Parts of the exercise -
(a) Rewrite the paragraph in the GPU shared memory question that begins "Then, on each byte" as one shorter sentence, and keep its main facts.
(b) Continue the post about loading an array into GPU shared memory, starting right after its last sentence.

Search code examples
ccudabit-manipulationgpgpugpu-shared-memory

How to efficiently perform load and bitwise operation using GPGPU?


I need to load an array of 128 to 256 bytes length to GPU shared memory.

I want to minimize global memory access while performing bit-wise operations efficiently.

I have a 256 byte array loaded to global memory and I want load all the 256 bytes to shared memory at the beginning of the kernel code.

Then, on each byte a bit-wise operation has to be performed while this operation can apply on two 1 byte variables, two 2 byte variables or two 4 byte variables and bigger.

The questions are:

  1. If I load the 16 bytes of the array per thread then I have just one memory access for (warp size)*(16bytes) data or the best way is 4 bytes per thread?
  2. If I load 16 bytes per thread into shared memory then will I OR these 16 bytes with a same 16 bytes variable to set a bit to 1?

Dataset content -
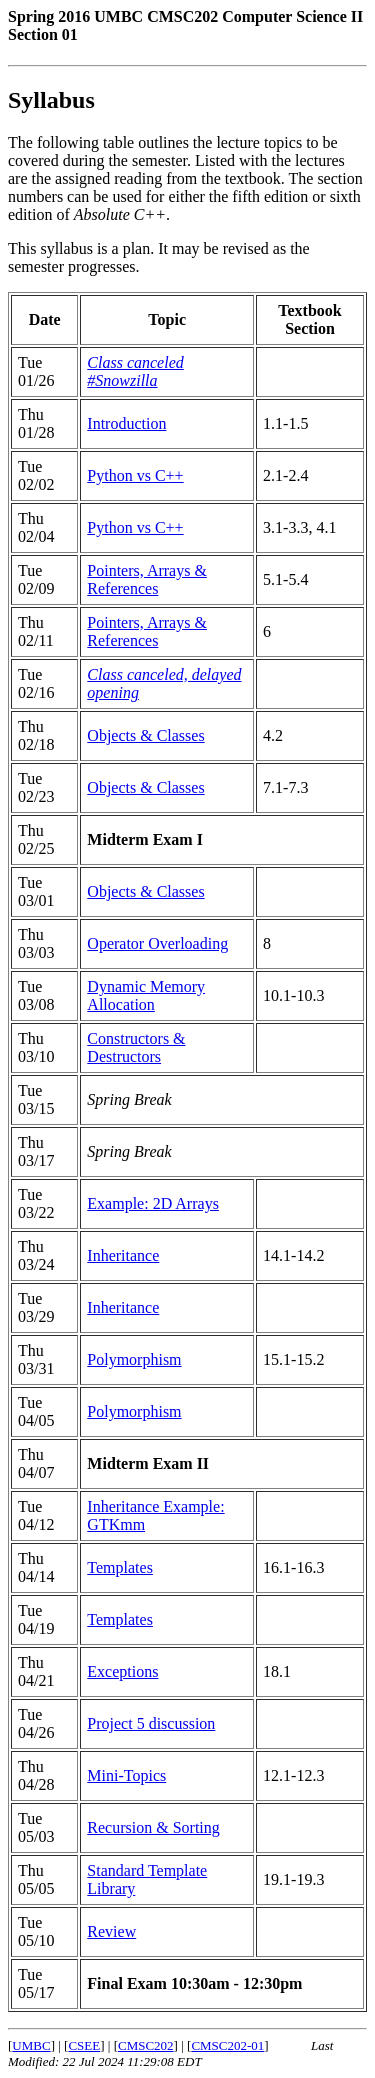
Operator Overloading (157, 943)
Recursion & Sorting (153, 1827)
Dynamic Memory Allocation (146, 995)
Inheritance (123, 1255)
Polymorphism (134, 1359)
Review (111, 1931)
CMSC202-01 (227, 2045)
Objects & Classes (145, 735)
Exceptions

Written answers -
(a) Each byte then needs a bitwise operation, which can work on pairs of 1-byte, 2-byte, 4-byte, or larger variables.

(b)
  3. If I load 16 bytes per thread then perform an OR operation on a 16 bytes data type, is it faster to use a 4 byte data type or smaller?

For example I want to set the 3rd bit to 1:

__shared__ (which data type?) temp = ((which data type?) *)array[i];
temp |= (a variable with third bit set to 1)

array is in global memory and I want to load it to shared memory by the minimum amount of global memory accesses.


Solution

  • Match the size of the memory transaction to the bank size. Most of the time, the bank size is 32-bits. Starting with Kepler, you could specify a bank size of 64 bits by calling cudaDeviceSharedMemConfig()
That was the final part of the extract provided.